*** Data provided ***

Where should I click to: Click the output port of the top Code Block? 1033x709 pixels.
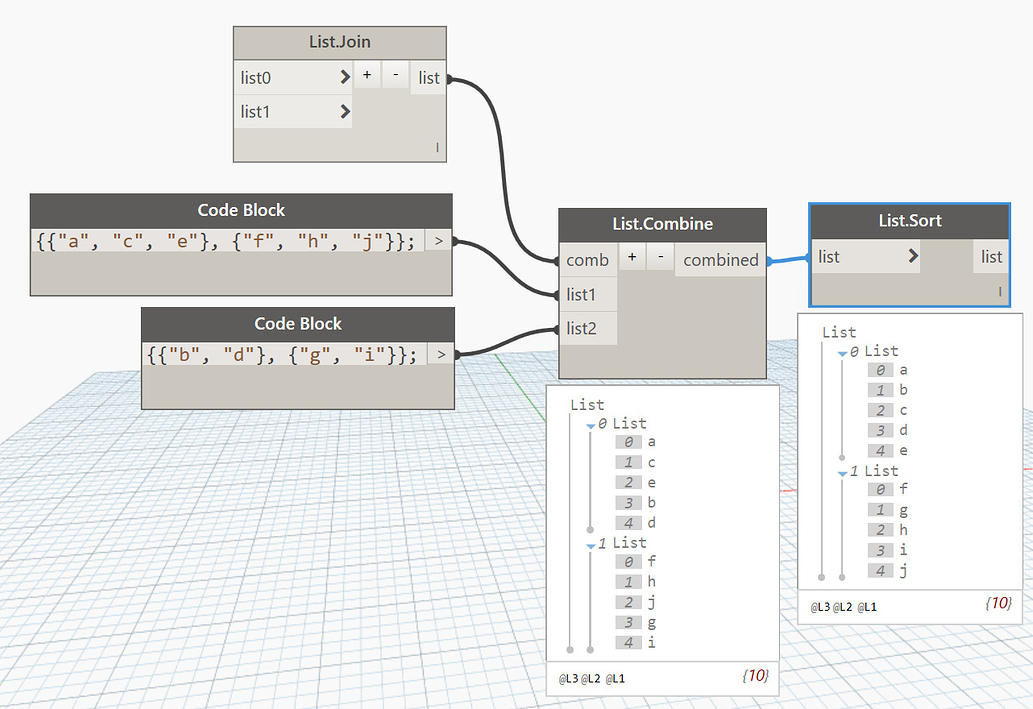click(440, 240)
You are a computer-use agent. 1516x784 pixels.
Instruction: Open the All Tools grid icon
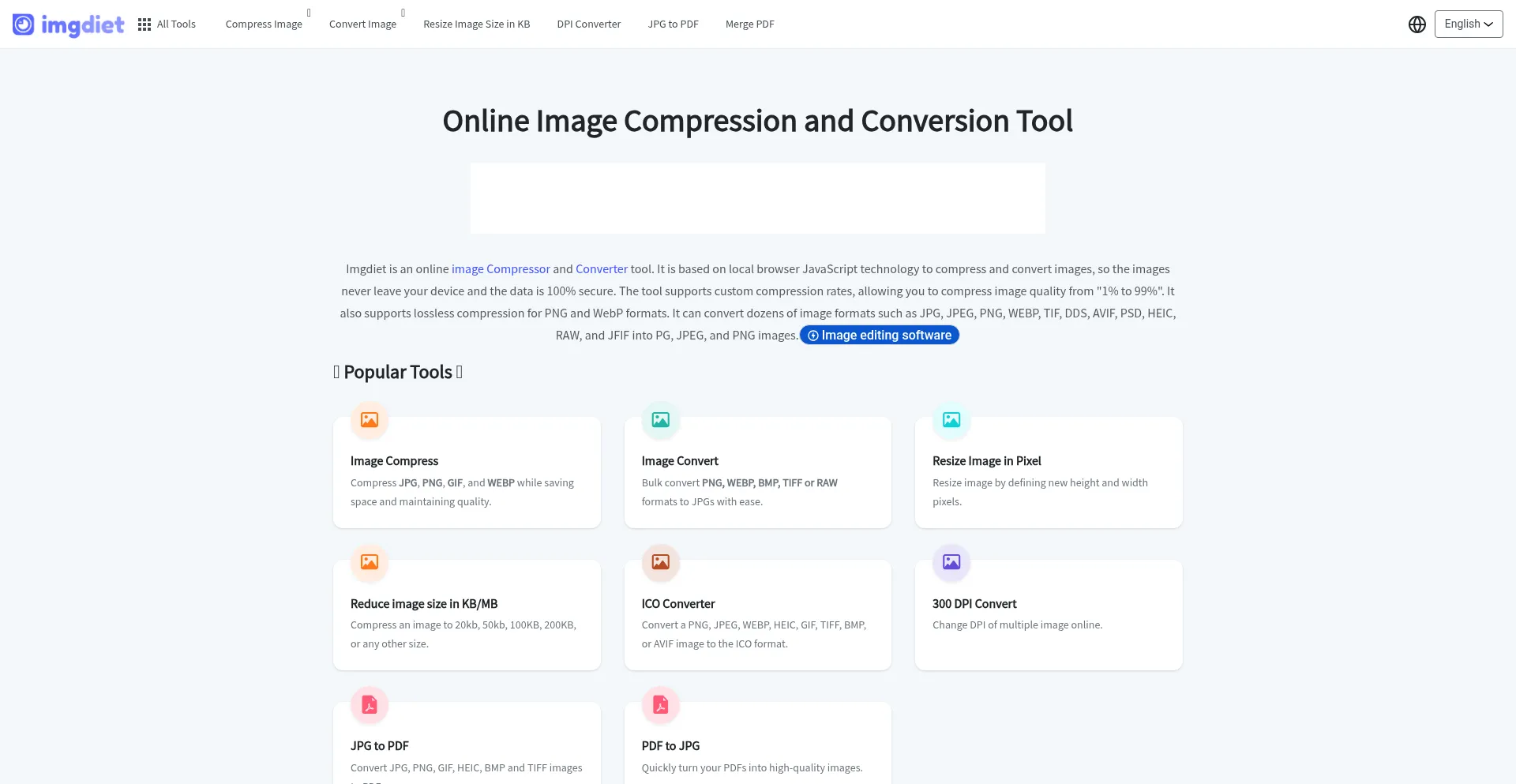[x=144, y=24]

*** End of Data provided ***

◆ Exercise
An exact restatement is expected of the lines from the line containing "You are a computer-use" to the end of the data above, pictures excluded.

◆ Response area
You are a computer-use agent. 1516x784 pixels.
Instruction: Open the All Tools grid icon
[x=144, y=24]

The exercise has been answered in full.